Texte du document →

Notification de la rupture par l’annonce d’un appel d’offres et résiliation à titre conservatoire
L'annonce d'un appel d'offres auquel un partenaire commercial était en mesure de répondre, vaut manifestation de sa volonté de ne pas poursuivre les relations contractuelles dans les conditions antérieures et a ainsi fait courir le délai de préavis, peu important l'issue de l'appel d'offres.
La résiliation à titre conservatoire réalisée par cette annonce, qui ne s’entend que d’une possibilité de poursuite de la relation commerciale si ce partenaire commercial remportait la consultation lancée par l'appel d'offres, n’a ainsi aucune incidence sur le point de départ du préavis.
Dans un arrêt en date du 11 avril 2018, la Cour d’appel de Paris rappelle que la notification du recours à un appel d’offres vaut notification de la rupture de la relation commerciale et constitue ainsi le point de départ du préavis devant être accordé en application de l’article L. 442-6, I, 5° du Code de Commerce.
Pour mémoire, cet article impose tout opérateur économique de respecter, lorsqu’il met fin à une relation commerciale établie avec un partenaire commercial, un préavis raisonnable tenant compte de l’ancienneté de la relation. A défaut, la rupture sera considérée comme brutale et donnera lieu à une indemnisation du partenaire évincé.
En l’espèce, à la suite d'un appel d'offres du 29 juillet 2003, ayant abouti à la conclusion d'un contrat le 15 décembre 2003 avec effet rétroactif au 1er décembre 2003, une société (ci-après le « Client ») avait confié à une autre société (ci-après le « Prestataire »), la coordination et la prise en charge des activités d'accueil ainsi que la gestion des demandes en moyens généraux liés à l'accueil de ses bureaux.
Ce contrat de prestation de services d'accueil, d'une durée d'un an, était renouvelable par tacite reconduction pour des périodes consécutives de douze mois, sauf résiliation par l'une ou l'autre des parties moyennant un préavis de trois mois précédant la date anniversaire, soit le 30 novembre de chaque année, date modifiée postérieurement par avenant et fixée au 31 décembre de chaque année.

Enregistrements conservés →
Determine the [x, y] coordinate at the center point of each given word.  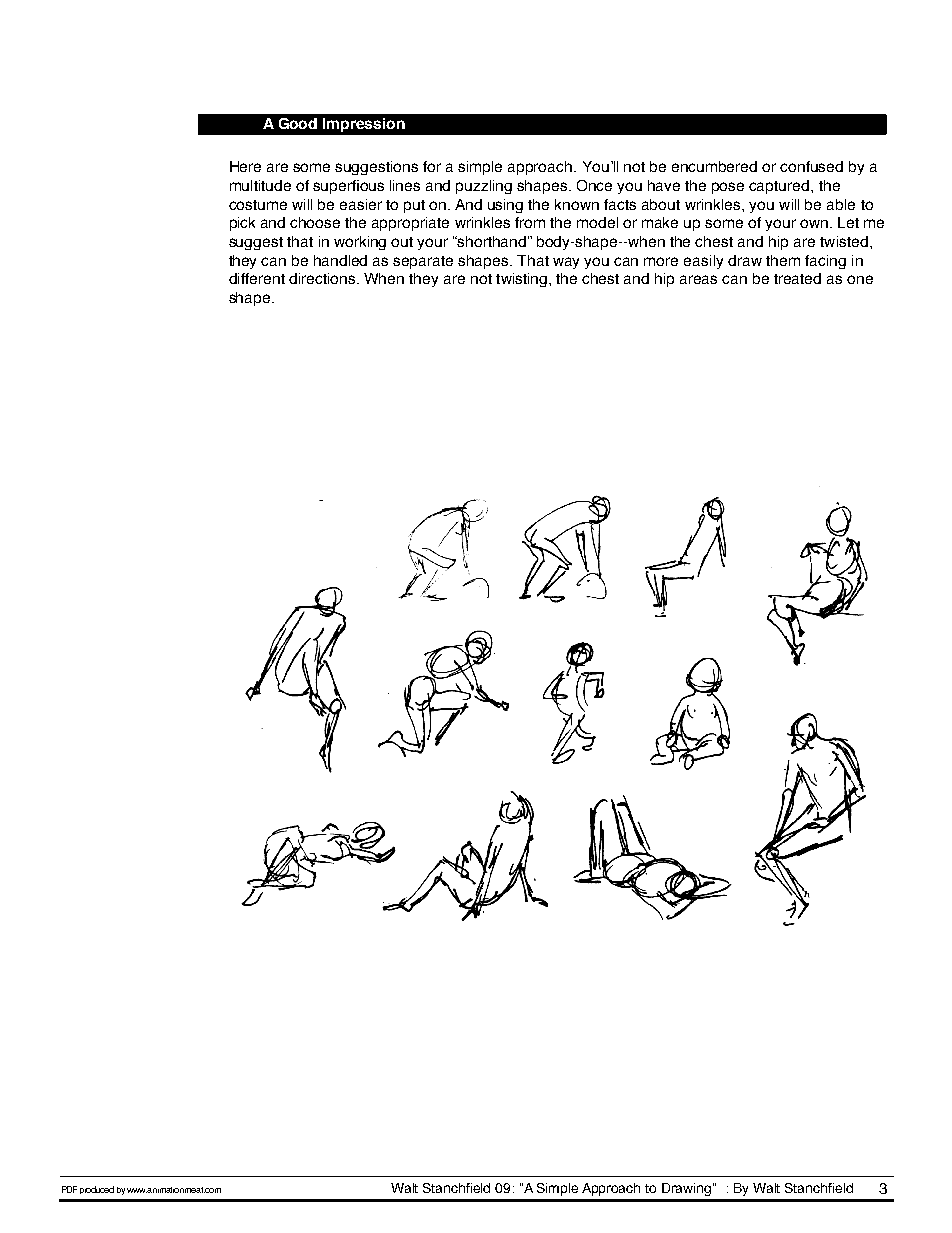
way [566, 263]
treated [797, 278]
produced [97, 1190]
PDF [69, 1189]
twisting [523, 280]
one [860, 279]
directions [323, 278]
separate [423, 262]
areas [698, 279]
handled [340, 260]
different [257, 278]
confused [811, 166]
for [432, 166]
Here [245, 166]
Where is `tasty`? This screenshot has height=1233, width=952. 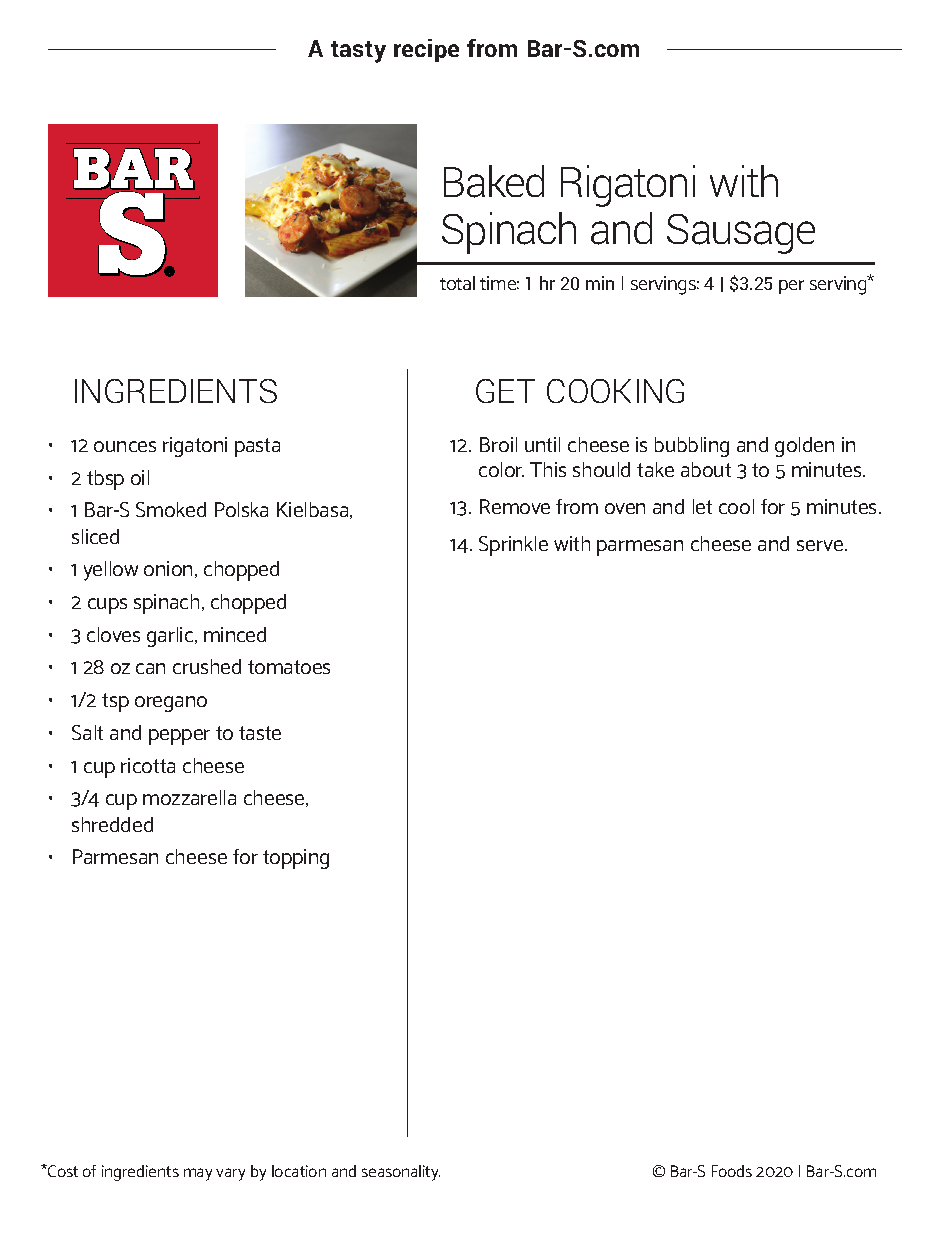
tasty is located at coordinates (358, 52).
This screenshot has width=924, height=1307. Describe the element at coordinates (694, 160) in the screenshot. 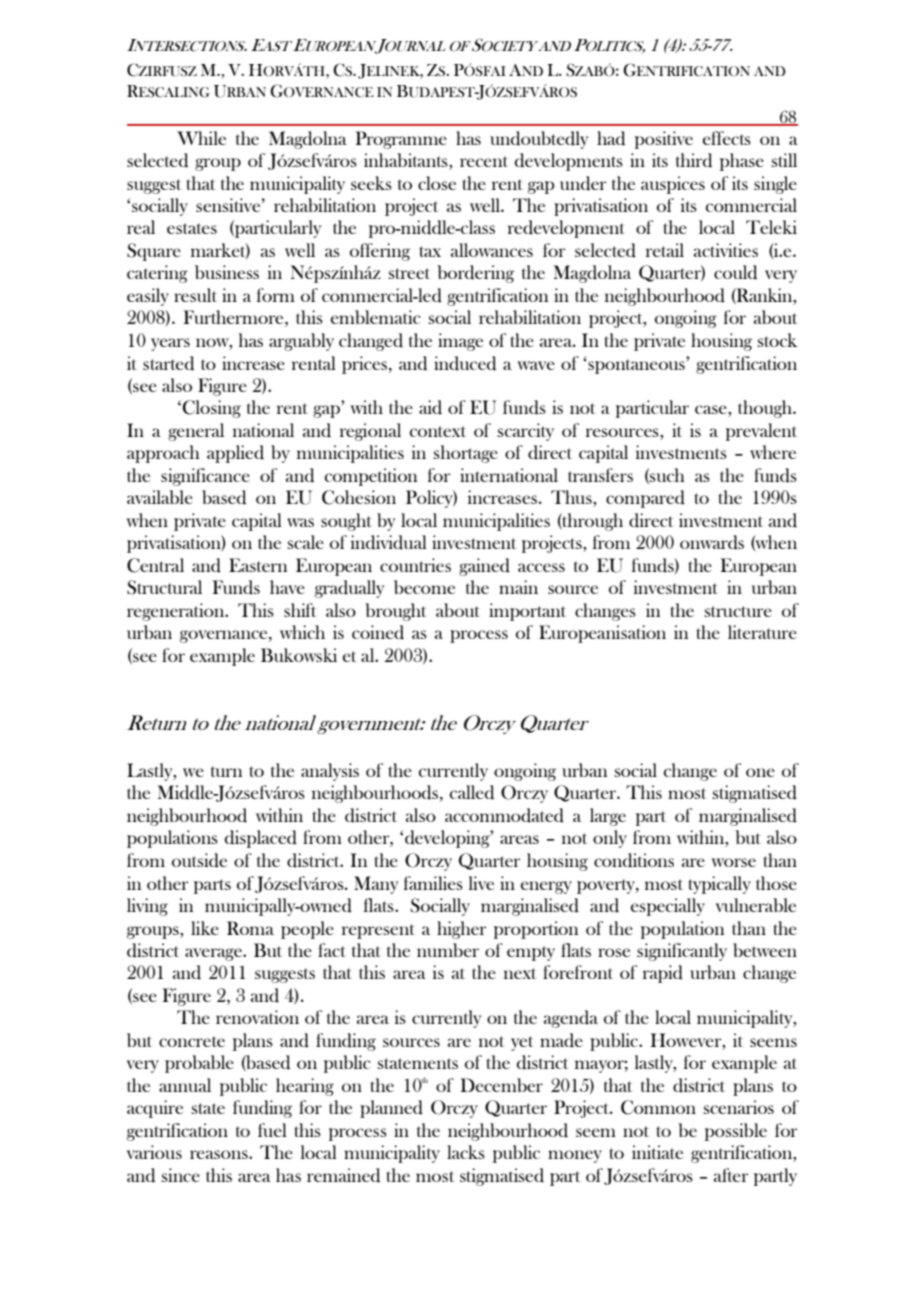

I see `third` at that location.
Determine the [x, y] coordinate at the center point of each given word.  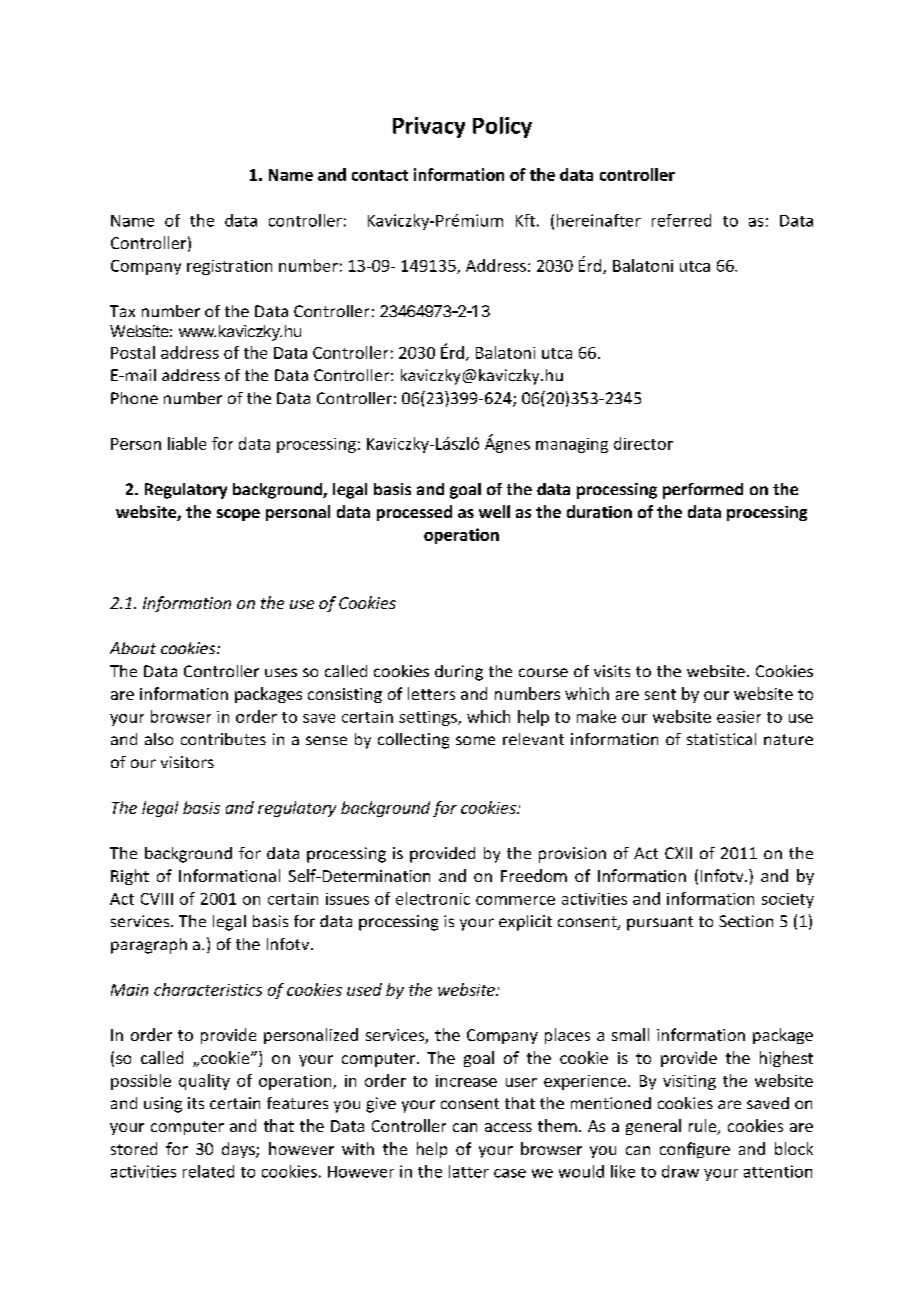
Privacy [429, 127]
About [133, 648]
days [239, 1150]
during [459, 673]
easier [739, 717]
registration [229, 267]
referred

Consignes des tâches →
**1)** Reproduisez à l'identique les enregistrements, du tout premier jusqu'à la ligne contenant « tasty is located at coordinates (358, 52). », celle-ci comprise, en laissant les images de côté.
**2)** Prolongez, s'il vous plaît, le texte sur la rupture d'une relation commerciale annoncée par un appel d'offres à la suite de sa dernière phrase.

Réponses attendues →
**1)**
Determine the [x, y] coordinate at the center point of each given word.  
way [566, 263]
treated [797, 278]
produced [97, 1190]
PDF [69, 1189]
twisting [523, 280]
one [860, 279]
directions [323, 278]
separate [423, 262]
areas [698, 279]
handled [340, 260]
different [257, 278]
confused [811, 166]
for [432, 166]
Here [245, 166]
Where is `tasty`? This screenshot has height=1233, width=952. 
tasty is located at coordinates (358, 52).

**2)**
Le 18 août 2011, le Client a adressé au Prestataire une lettre recommandée avec avis de réception lui précisant qu’il souhaitait « qu'un appel d'offres soit lancé d'ici la fin de cette année » et que dans ce contexte, il lui signifiait par cette lettre « la résiliation, à titre conservatoire, du contrat de prestations de services d'accueil et avenants associés » le liant au Prestataire et à échéance du 31 décembre 2011.
Le 26 octobre 2011, le Prestataire a répondu à l'appel d'offres du Client en joignant une présentation du logiciel d'accueil qu'elle se proposait d'installer au service accueil.
Par lettre du 24 novembre 2011, le Client a confirmé au Prestataire que, suite à leurs échanges et à leur réunion, sa proposition financière et commerciale n'était pas retenue et que le contrat de prestation de service prendrait fin le 31 décembre 2011 au soir.
Le Prestataire a contesté cette décision, la qualifiant de rupture brutale de la relation commerciale établie.
C'est dans ce contexte que le Prestataire a saisi le Tribunal de commerce de Paris.
Par jugement du 21 décembre 2015, le Tribunal de commerce de Paris a débouté le Prestataire de sa demande au titre de la rupture brutale des relations commerciales établies, ainsi que de ses autres demandes formées à titre subsidiaire, pour inexécution contractuelle du Client.
Le Prestataire a fait appel de ce jugement et demandait à la Cour d’appel de Paris d'infirmer le jugement sauf en ce qu'il a reconnu l'existence de relations commerciales établies et, statuant à nouveau, de condamner le Client, à titre principal, à l’indemniser du préjudice qu’il prétendait avoir subi du fait de la perte de marge brute pendant la période de préavis raisonnable qu’il estimait à dix-huit mois.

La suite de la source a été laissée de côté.